Normally you start small and grow over time. In the beginning you might do just fine with one node, but as your data and number of clients grows, you need to scale out.
For simplicity we will start fresh and small.
Start node1 and add a database to it. To keep it simple we will have 2 shards and no replicas.
curl -X PUT "http://xxx.xxx.xxx.xxx:5984/small?n=1&q=2" --user daboss
If you look in the directory data/shards you will find the 2 shards.
data/
+-- shards/
| +-- 00000000-7fffffff/
| | -- small.1425202577.couch
| +-- 80000000-ffffffff/
| -- small.1425202577.couch
Now, go to the admin panel
http://xxx.xxx.xxx.xxx:5986/_utils
and look in the database _dbs, it is here that the metadata for each database is stored. As the database is called small, there is a document called small there. Let us look in it. Yes, you can get it with curl too:
curl -X GET "http://xxx.xxx.xxx.xxx:5986/_dbs/small"
{
"_id": "small",
"_rev": "1-5e2d10c29c70d3869fb7a1fd3a827a64",
"shard_suffix": [
46,
49,
52,
50,
53,
50,
48,
50,
53,
55,
55
],
"changelog": [
[
"add",
"00000000-7fffffff",
"node1@xxx.xxx.xxx.xxx"
],
[
"add",
"80000000-ffffffff",
"node1@xxx.xxx.xxx.xxx"
]
],
"by_node": {
"node1@xxx.xxx.xxx.xxx": [
"00000000-7fffffff",
"80000000-ffffffff"
]
},
"by_range": {
"00000000-7fffffff": [
"node1@xxx.xxx.xxx.xxx"
],
"80000000-ffffffff": [
"node1@xxx.xxx.xxx.xxx"
]
}
}
Start node2 and add it to the cluster. Check in /_membership that the nodes are talking with each other.
If you look in the directory data on node2, you will see that there is no directory called shards.
Go to Fauxton and edit the metadata for small, so it looks like this:
{
"_id": "small",
"_rev": "1-5e2d10c29c70d3869fb7a1fd3a827a64",
"shard_suffix": [
46,
49,
52,
50,
53,
50,
48,
50,
53,
55,
55
],
"changelog": [
[
"add",
"00000000-7fffffff",
"node1@xxx.xxx.xxx.xxx"
],
[
"add",
"80000000-ffffffff",
"node1@xxx.xxx.xxx.xxx"
],
[
"add",
"00000000-7fffffff",
"node2@yyy.yyy.yyy.yyy"
],
[
"add",
"80000000-ffffffff",
"node2@yyy.yyy.yyy.yyy"
]
],
"by_node": {
"node1@xxx.xxx.xxx.xxx": [
"00000000-7fffffff",
"80000000-ffffffff"
],
"node2@yyy.yyy.yyy.yyy": [
"00000000-7fffffff",
"80000000-ffffffff"
]
},
"by_range": {
"00000000-7fffffff": [
"node1@xxx.xxx.xxx.xxx",
"node2@yyy.yyy.yyy.yyy"
],
"80000000-ffffffff": [
"node1@xxx.xxx.xxx.xxx",
"node2@yyy.yyy.yyy.yyy"
]
}
}
Then press Save and marvel at the magic. The shards are now on node2 too! We now have n=2!

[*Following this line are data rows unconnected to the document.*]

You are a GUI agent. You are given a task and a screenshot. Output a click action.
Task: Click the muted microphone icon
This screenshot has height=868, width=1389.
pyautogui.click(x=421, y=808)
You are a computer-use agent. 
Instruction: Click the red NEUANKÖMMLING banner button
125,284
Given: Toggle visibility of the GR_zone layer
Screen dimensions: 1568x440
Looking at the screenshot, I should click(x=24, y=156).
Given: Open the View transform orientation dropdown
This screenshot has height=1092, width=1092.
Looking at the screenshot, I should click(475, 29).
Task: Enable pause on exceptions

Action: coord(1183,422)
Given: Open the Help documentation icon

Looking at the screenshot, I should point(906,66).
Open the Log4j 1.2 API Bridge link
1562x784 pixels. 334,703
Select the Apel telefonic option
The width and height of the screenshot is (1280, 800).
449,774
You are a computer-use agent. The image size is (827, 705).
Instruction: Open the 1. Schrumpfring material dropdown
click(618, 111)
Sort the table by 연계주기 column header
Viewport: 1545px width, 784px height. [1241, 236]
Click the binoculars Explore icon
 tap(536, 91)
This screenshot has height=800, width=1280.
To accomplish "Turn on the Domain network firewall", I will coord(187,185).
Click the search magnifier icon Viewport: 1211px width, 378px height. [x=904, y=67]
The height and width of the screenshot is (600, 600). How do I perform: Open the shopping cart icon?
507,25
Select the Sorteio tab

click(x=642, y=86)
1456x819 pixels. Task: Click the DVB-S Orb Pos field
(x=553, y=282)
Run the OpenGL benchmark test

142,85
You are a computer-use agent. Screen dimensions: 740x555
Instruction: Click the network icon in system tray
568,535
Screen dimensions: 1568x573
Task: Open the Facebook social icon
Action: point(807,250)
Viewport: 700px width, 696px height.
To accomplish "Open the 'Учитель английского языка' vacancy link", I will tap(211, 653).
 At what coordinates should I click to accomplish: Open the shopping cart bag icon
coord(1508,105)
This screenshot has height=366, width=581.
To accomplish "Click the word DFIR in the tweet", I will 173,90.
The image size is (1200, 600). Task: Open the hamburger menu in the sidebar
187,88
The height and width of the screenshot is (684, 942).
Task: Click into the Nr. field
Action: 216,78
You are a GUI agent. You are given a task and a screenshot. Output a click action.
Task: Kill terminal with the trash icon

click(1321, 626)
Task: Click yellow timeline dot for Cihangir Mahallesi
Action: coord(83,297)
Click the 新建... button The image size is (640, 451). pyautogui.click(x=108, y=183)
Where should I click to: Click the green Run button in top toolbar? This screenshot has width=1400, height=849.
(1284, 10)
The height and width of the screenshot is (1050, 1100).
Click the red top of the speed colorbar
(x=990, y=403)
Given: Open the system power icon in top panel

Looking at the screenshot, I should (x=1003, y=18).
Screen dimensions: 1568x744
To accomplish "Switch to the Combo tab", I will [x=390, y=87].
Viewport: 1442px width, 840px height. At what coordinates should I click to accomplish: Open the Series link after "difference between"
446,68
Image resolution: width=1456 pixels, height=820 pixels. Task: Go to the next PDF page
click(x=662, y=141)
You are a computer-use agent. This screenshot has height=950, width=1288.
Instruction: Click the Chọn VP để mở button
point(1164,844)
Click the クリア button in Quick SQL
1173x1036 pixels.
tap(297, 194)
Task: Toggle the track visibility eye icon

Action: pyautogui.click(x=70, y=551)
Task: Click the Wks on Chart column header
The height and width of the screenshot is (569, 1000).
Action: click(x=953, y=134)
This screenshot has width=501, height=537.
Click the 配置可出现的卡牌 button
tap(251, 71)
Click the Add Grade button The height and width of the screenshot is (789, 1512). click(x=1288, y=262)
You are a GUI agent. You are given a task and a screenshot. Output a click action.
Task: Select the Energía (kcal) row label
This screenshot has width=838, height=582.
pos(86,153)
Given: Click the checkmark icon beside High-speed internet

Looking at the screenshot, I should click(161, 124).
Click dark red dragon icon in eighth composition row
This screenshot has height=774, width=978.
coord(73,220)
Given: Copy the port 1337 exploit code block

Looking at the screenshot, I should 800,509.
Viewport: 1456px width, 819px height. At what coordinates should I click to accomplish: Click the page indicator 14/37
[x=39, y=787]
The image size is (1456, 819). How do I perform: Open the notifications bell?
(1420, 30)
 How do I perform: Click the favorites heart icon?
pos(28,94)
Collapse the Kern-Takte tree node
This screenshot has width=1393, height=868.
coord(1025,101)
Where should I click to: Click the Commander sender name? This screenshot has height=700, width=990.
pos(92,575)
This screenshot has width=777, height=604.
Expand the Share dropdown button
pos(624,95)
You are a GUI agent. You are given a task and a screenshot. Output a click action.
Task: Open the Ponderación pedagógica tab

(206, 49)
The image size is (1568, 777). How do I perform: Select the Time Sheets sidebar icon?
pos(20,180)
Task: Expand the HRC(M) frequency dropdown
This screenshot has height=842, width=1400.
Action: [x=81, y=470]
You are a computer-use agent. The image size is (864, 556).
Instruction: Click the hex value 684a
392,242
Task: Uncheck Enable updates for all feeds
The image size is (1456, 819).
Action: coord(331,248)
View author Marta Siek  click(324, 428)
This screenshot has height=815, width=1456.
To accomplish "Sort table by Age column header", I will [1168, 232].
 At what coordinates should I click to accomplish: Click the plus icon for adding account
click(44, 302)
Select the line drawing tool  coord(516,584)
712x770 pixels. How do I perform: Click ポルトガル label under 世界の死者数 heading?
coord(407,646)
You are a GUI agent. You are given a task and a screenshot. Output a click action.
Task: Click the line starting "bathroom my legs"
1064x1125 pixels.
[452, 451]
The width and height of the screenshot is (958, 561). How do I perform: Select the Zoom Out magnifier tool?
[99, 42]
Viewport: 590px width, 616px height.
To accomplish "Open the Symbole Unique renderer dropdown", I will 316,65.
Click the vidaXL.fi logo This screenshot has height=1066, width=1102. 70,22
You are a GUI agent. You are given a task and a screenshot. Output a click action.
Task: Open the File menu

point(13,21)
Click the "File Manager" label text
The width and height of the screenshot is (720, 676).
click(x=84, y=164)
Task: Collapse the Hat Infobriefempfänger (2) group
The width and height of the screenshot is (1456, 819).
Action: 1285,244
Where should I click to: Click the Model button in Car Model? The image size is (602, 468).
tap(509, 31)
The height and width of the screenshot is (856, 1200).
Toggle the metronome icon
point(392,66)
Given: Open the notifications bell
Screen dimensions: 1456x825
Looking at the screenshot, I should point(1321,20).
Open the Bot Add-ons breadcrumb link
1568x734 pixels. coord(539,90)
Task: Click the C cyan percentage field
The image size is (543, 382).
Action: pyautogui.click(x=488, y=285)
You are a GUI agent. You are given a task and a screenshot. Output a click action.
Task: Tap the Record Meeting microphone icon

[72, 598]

If the shards are large, then you can copy them over manually and only have CouchDB syncing the changes from the last minutes instead.
In the world of CouchDB there is no such thing as moving. You can add a new replica to a shard and then remove the old replica, thereby creating the illusion of moving. If you try to uphold this illusion with a database that have n=1, you might find yourself in the following scenario:
As the realty “I added a new replica of the shard X on node Y and then I waited for them to sync, before I removed the replica of shard X from node Z.” is a bit tedious, people and this documentation tend to use the illusion of moving.
When you get to n=3 you should start moving the shards instead of adding more replicas.
We will stop on n=2 to keep things simple. Start node number 3 and add it to the cluster. Then create the directories for the shard on node3:
mkdir -p data/shards/00000000-7fffffff
And copy over data/shards/00000000-7fffffff/small.1425202577.couch from node1 to node3. Do not move files between the shard directories as that will confuse CouchDB!
Edit the database document in _dbs again. Make it so that node3 have a replica of the shard 00000000-7fffffff. Save the document and let CouchDB sync. If we do not do this, then writes made during the copy of the shard and the updating of the metadata will only have n=1 until CouchDB has synced.
Then update the metadata document so that node2 no longer have the shard 00000000-7fffffff. You can now safely delete data/shards/00000000-7fffffff/small.1425202577.couch on node 2.
The changelog is nothing that CouchDB cares about, it is only for the admins. But for the sake of completeness, we will update it again. Use delete for recording the removal of the shard 00000000-7fffffff from node2.
Start node4, add it to the cluster and do the same as above with shard 80000000-ffffffff.
All documents added during this operation was saved and all reads responded to without the users noticing anything.
The views needs to be moved together with the shards. If you do not, then CouchDB will rebuild them and this will take time if you have a lot of documents.
The views are stored in data/.shards.
It is possible to not move the views and let CouchDB rebuild the view every time you move a shard. As this can take quite some time, it is not recommended.
Reshard? Nope. It can not be done. So do not create databases with to few shards.
If you can not scale out more because you set the number of shards to low, then you need to create a new cluster and migrate over.
Creating more shards than you need and then move the shards around is called presharding. The number of shards you need depends on how much data you are going to store. But creating to many shards increases the complexity without any real gain. You might even get lower performance. As an example of this, we can take the author’s (15 year) old lab server. It gets noticeably slower with more than one shard and high load, as the hard drive must seek more.
How many shards you should have depends, as always, on your use case and your hardware. If you do not know what to do, use the default of 8 shards.